» **Short problem 1**: Summarize the forum thread on Gronwall's inequality in two sentences.
» **Short problem 2**: According to the forum thread on Gronwall's inequality, which publisher issued the Coddington and Levinson book?
» **Short problem 3**: Rewrite the forum thread on Gronwall's inequality between "Perhaps you might" and "reference was cited)", inclusive, substituting "note" for "paper".

» **Document passage**:
------------------------------------------------------------
I'm looking for a proof of the following result:
Let I denote an interval of the real line of the form $[a,b]$ with $ a<b $. Let $\beta$ and $u$ be real-valued continuous functions defined on I. If $u$ is differentiable in the interior of I and satisfies, for all $t \in I^o$ $$ u'(t) \leq u(t)\beta(t), $$ then u also satisfies $$ u(t) \leq u(a)exp(\int^t_a\beta(s)ds) $$ for all $t \in I$.
It's basically a summarized version of the one appearing if you look for Gronwall's inequality on wikipedia. I'd like to find it somewhere else so I could understand it better, also I'd need a good reference since I'm in need of this result for an assignement. I've tried and tried googling it yet all I find are proofs of the integral form. Could someone tell me of a good article/book where I could find it?
Thank you in advance.
Perhaps you might try:
E. Coddington & N. Levinson, Theory of ordinary differential equations, McGraw-Hill, 1955.
A copy of a paper on its proof is given here (where the above reference was cited)
https://www.math.wisc.edu/~robbin/angelic/gronwall.pdf
Also, check out
Any other proof for the Gronwall's inequality?
Hope this helps.
------------------------------------------------------------
» **Extracted data**:
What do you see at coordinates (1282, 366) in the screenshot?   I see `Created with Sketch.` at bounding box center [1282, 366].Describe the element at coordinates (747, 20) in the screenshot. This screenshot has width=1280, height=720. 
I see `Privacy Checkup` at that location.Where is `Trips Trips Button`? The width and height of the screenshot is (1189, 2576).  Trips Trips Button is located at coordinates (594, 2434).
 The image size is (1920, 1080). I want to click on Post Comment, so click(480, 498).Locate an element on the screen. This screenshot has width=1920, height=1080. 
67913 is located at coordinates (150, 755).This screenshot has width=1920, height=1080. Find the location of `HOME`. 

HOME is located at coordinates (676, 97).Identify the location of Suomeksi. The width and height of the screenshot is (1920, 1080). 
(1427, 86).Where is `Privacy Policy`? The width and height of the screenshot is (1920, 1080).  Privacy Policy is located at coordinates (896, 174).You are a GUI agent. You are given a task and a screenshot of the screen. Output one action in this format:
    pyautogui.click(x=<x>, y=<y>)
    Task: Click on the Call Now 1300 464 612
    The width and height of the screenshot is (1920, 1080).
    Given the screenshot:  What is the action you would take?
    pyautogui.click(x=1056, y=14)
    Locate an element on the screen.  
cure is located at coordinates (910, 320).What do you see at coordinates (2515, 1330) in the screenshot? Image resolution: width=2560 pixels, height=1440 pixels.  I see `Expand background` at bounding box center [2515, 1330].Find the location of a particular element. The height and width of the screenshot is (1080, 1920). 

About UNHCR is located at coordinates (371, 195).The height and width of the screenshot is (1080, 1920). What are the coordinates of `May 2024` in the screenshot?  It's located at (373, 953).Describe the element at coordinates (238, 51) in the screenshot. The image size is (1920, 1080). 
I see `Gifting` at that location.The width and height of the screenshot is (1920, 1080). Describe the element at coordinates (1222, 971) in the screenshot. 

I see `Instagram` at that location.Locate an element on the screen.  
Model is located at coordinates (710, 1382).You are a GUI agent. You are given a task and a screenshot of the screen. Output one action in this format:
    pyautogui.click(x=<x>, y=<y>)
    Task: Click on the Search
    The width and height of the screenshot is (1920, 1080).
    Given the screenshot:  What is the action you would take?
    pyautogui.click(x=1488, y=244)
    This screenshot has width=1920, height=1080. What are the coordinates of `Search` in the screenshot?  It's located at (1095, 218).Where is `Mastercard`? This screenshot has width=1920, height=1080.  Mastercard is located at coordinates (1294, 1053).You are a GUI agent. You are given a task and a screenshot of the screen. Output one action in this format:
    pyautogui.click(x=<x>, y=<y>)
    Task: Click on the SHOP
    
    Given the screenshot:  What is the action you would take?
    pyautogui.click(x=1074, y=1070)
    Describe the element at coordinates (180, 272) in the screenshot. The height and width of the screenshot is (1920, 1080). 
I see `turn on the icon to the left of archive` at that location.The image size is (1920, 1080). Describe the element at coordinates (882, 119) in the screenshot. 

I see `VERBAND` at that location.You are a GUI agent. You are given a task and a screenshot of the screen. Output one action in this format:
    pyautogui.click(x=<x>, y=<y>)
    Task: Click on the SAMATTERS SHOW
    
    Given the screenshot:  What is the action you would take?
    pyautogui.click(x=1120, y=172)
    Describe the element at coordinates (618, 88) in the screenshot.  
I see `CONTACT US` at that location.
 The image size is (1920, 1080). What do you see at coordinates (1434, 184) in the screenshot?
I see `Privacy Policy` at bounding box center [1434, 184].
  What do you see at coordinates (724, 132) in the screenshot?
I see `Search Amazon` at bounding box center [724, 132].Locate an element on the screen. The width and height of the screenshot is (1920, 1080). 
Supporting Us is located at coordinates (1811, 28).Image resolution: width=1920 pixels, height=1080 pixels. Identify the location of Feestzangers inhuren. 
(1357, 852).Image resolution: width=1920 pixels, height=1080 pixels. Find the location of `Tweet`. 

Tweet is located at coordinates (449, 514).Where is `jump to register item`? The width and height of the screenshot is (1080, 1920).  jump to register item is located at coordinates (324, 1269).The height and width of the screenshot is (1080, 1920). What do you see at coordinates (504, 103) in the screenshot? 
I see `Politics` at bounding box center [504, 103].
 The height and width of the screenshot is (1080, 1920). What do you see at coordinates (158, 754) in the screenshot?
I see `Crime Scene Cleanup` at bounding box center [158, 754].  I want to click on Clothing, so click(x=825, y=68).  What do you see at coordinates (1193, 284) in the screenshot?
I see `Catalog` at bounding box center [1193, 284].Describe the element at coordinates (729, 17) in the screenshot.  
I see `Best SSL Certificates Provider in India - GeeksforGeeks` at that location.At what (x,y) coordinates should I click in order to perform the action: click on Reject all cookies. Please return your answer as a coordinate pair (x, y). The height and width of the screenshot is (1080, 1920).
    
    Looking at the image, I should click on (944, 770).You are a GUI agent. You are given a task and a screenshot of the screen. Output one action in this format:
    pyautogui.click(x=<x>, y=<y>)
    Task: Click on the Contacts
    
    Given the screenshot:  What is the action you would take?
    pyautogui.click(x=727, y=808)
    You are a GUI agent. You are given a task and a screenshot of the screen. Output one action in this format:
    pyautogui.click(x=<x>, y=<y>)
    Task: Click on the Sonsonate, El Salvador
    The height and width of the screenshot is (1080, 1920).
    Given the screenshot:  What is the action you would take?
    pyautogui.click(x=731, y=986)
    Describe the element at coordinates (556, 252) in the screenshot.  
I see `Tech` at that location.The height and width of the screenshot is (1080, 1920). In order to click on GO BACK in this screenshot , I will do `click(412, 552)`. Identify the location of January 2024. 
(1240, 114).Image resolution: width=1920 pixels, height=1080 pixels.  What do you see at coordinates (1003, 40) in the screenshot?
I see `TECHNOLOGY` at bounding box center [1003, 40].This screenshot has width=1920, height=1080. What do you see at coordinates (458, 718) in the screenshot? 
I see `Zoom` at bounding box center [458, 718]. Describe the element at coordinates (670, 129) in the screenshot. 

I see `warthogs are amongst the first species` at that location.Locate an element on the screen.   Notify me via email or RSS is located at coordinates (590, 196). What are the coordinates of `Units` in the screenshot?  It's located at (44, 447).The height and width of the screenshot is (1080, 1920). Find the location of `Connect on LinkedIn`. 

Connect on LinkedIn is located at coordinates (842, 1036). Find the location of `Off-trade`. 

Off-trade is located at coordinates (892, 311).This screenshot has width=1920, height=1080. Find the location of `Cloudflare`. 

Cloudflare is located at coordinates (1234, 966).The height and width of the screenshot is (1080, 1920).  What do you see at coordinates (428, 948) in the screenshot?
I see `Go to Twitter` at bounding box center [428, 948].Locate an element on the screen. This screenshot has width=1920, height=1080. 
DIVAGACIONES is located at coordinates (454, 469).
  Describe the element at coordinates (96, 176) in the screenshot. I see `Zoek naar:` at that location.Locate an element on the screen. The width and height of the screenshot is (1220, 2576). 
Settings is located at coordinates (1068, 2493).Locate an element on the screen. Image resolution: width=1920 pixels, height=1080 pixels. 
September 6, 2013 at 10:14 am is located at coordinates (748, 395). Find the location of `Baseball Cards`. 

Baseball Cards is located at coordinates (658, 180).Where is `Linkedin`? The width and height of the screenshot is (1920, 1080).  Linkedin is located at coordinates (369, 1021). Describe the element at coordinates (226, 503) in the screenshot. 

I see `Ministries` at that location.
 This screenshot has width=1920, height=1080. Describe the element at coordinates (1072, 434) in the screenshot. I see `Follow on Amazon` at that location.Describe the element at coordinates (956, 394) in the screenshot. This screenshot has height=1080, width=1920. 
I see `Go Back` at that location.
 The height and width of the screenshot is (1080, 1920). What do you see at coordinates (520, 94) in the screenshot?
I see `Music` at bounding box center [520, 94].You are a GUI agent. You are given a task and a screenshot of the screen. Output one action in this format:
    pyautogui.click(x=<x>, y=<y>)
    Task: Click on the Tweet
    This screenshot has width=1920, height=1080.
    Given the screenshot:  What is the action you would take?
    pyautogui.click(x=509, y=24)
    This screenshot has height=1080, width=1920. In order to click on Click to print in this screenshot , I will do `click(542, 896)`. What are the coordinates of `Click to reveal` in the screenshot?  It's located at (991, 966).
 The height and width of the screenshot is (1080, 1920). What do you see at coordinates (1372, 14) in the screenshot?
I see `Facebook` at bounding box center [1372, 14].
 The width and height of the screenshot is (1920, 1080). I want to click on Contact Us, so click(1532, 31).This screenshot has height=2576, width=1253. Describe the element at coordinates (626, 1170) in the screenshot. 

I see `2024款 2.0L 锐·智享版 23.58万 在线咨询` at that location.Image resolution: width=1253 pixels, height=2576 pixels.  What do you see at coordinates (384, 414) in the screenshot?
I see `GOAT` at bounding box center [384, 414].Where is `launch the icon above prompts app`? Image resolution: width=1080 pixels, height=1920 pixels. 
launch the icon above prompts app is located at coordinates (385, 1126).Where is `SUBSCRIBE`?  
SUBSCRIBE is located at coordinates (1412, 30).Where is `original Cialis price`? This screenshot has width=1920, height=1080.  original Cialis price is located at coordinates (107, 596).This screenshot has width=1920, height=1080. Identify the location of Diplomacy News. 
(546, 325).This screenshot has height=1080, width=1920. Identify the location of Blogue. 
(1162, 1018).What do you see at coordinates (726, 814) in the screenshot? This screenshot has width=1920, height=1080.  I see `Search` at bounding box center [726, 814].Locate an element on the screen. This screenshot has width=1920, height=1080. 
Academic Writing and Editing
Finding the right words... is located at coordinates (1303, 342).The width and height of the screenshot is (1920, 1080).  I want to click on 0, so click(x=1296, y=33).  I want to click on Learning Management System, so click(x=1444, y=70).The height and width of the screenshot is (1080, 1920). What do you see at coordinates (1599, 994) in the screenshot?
------------------------------------------------------------
» **Full output 1**: A user asks for a reference that proves a differential form of Gronwall's inequality: if continuous functions u and β on an interval [a,b] satisfy u'(t) ≤ u(t)β(t) in its interior, then u(t) ≤ u(a)exp(∫ from a to t of β(s)ds). The user reports finding only proofs of the integral form, and a reply suggests Coddington and Levinson's Theory of ordinary differential equations (McGraw-Hill, 1955) along with a linked paper on the proof.

» **Full output 2**: McGraw-Hill.

» **Full output 3**:
Perhaps you might try:
E. Coddington & N. Levinson, Theory of ordinary differential equations, McGraw-Hill, 1955.
A copy of a note on its proof is given here (where the above reference was cited)